His daughter Shannon Lee, who oversees the foundation, told Archyde.com that the “Be Water, My Friend” exhibition is an extension of her research into her father’s life as a philosopher.

Speaking to me regarding the project, she said, “I didn’t feel like everyone was getting the full picture of a human being. It’s really part of my job for people to actually understand what a philosopher (Bruce Lee) was.” The project is located in a modest historic building in the city’s international Chinatown.

Lee said she remembers a few glimpses of her life with her father before his death at the age of four, and how he carried her in his lap and played with her, and when she visited him on the set at Golden Harvest studios, as well as their home in Hong Kong.

She recalls those early memories, saying, “These are very meaningful moments for me.”

And she continued, “But the infinite part of that memory is that I have a real sense of him, the way he made me feel… his presence, his energy (that he transmits), his love and the feeling of safety with him.”

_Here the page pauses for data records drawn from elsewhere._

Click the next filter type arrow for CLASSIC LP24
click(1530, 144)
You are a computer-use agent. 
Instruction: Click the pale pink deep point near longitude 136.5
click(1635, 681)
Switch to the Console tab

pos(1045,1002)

Her father’s collection of 2,800 books, including topics on martial arts theory, filmmaking and philosophy, will be permanently in the museum, along with other memorabilia in a separate exhibition.

And the city of Seattle is rich in the legacy of Bruce Lee, including the restaurant (Ruby Choo) where he once worked, and the University of Washington, where he studied philosophy and met his wife, Linda Lee Cadwell, who was eventually buried there in 1973 in the Lake View Cemetery in the Capitol Hill neighborhood.